(photo credit: MARC ISRAEL SELLEM/THE JERUSALEM POST)
AMSTERDAM — An organization that allocates European funding to Palestinian human rights groups boasted of initiating war crimes charges in Britain against Tzipi Livni, Israel’s former foreign minister.
The Ramallah-based Human Rights and International Humanitarian Law Secretariat — a platform created by the Netherlands, Denmark, Sweden and Switzerland – noted in its 2016 annual report of the legal troubles its “partners” gave Livni as an example of how it is “influencing duty bearers and building accountability.”

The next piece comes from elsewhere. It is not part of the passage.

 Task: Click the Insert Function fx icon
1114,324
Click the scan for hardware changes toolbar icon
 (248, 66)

“In response to joint work between partners and pressure from international bodies, a British judge issued an arrest warrant for Tzipi Livni,” read the report, which was compiled in August and published sometime last month. “Scotland Yard’s War Crimes Unit transmitted a letter to the Israeli Embassy in London inviting Tzipi Livni to a police interview under caution in relation to her role” in the 2014 Operation Cast Lead operation by the Israel Defense Forces against Hamas in Gaza.

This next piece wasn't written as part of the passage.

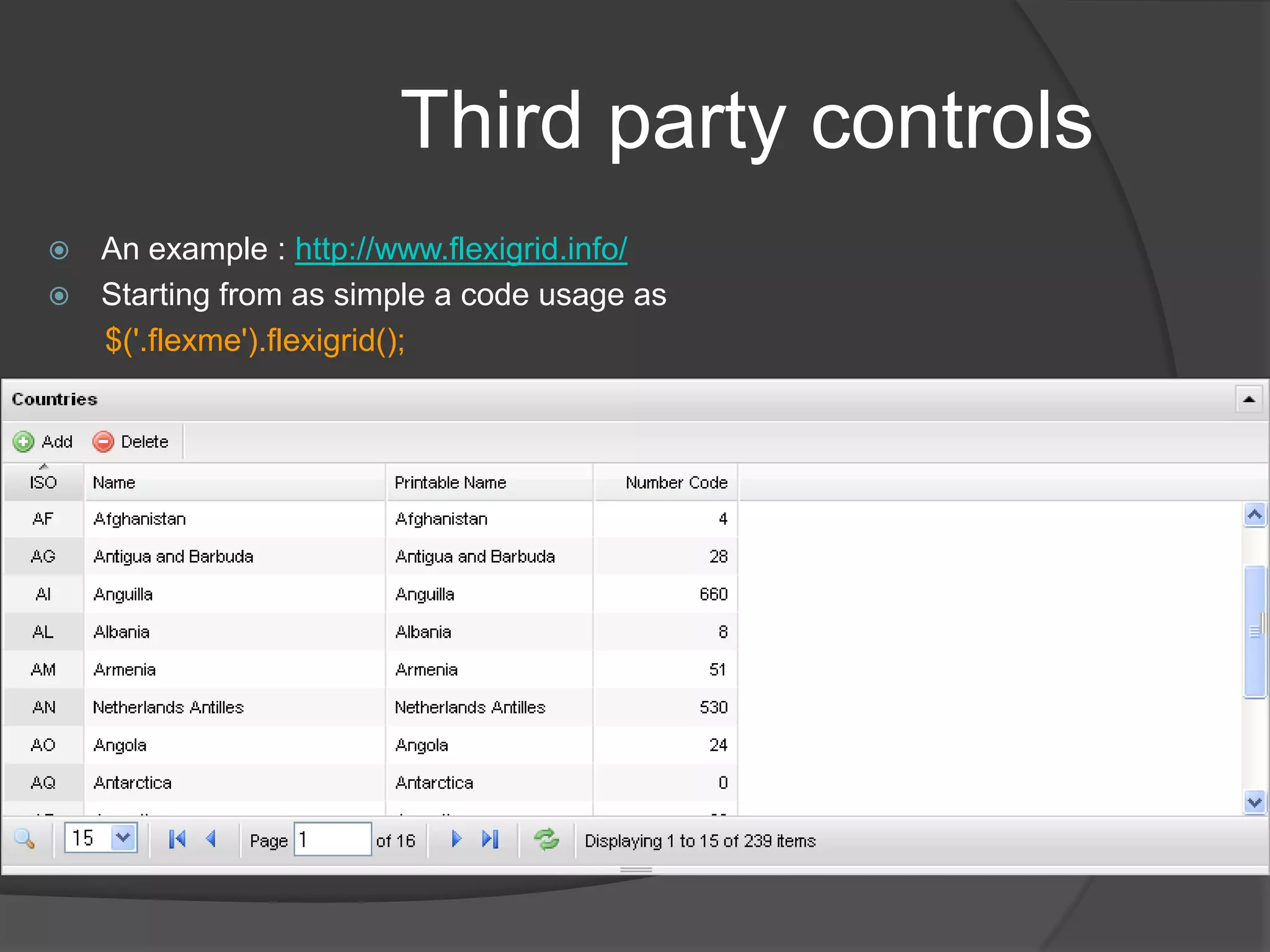The height and width of the screenshot is (952, 1270).
Task: Jump to the last page arrow
Action: (490, 839)
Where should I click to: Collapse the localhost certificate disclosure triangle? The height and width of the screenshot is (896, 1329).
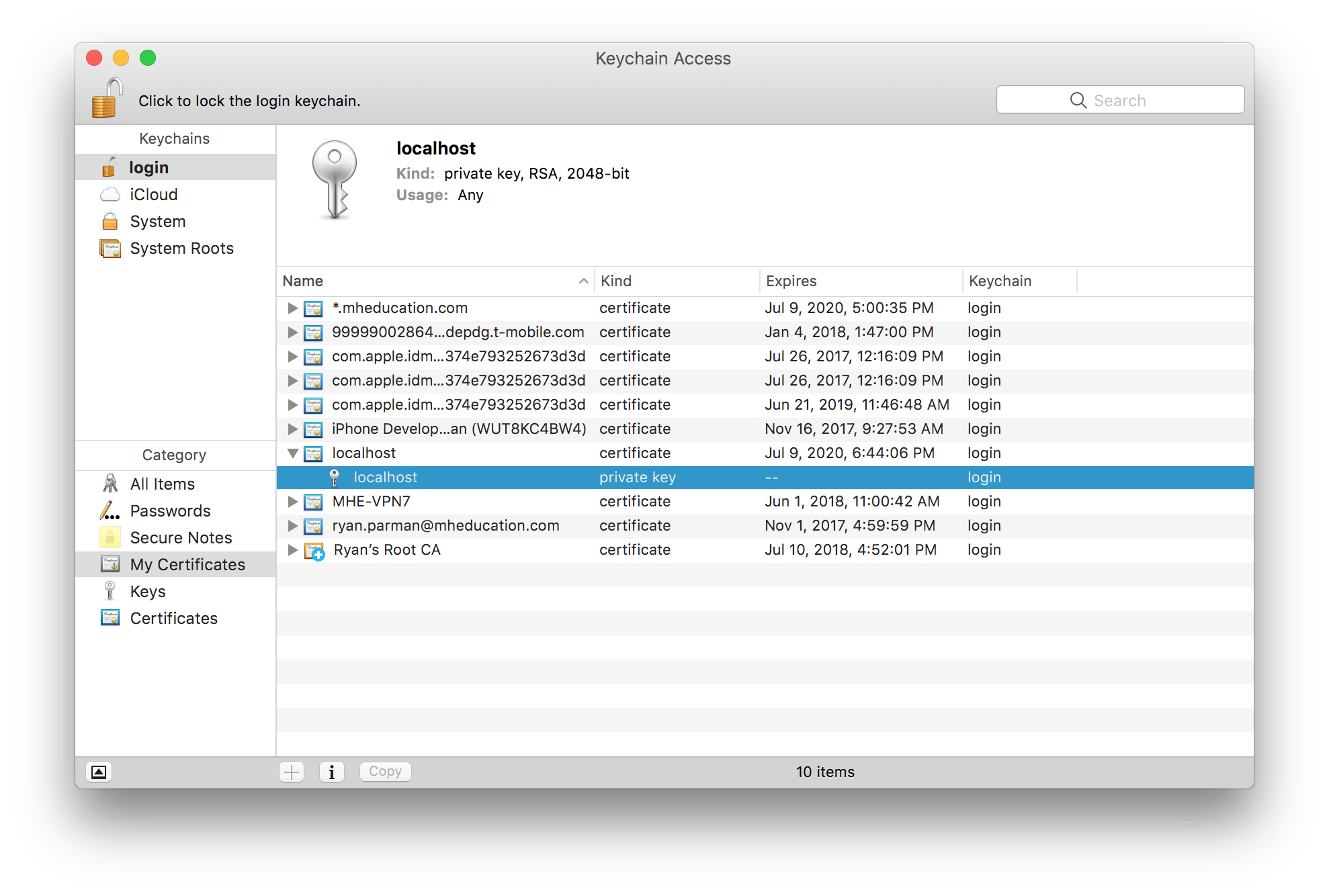pos(292,453)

In the Netherlands, prosecutors have dismissed war crimes complaints against Israeli politicians as unfounded or beyond the jurisdiction of the Dutch judiciary.

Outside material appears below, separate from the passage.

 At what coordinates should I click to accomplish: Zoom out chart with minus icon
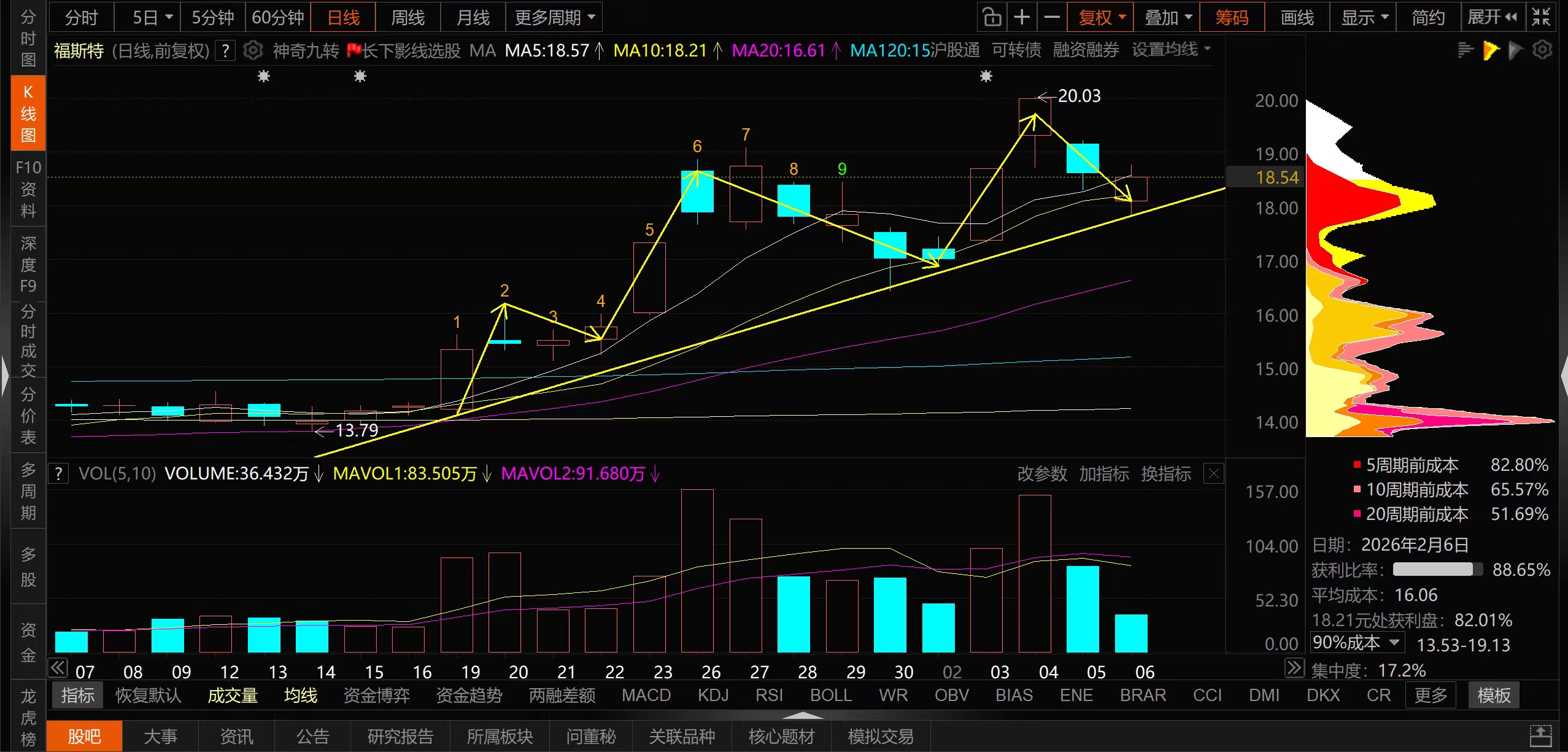(1052, 17)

In 2011, following repeated attempts to prosecute Israelis including Livni, Britain’s parliament passed an amendment that says that the director of public prosecutions must agree to issue an arrest warrant in universal jurisdiction cases in which the alleged crimes were committed outside of Britain. This means political considerations also will be taken into account.
In 2016, during a trip to United Kingdom for a women conference, Livni, who is a lawmaker, had meetings organized for her by Israel with British foreign office diplomats just so that her visit would be under cover of diplomatic immunity.
She declined to appear before Scotland Yard, whose summons for her was voluntary.
Israel has dismissed allegations that it committed war crimes in Gaza and beyond.
Shaun Sacks, a researcher for NGO Monitor, an Israel-based nongovernmental organization, accused the Human Rights and International Humanitarian Law Secretariat of "abusing public funds to perpetuate conflict."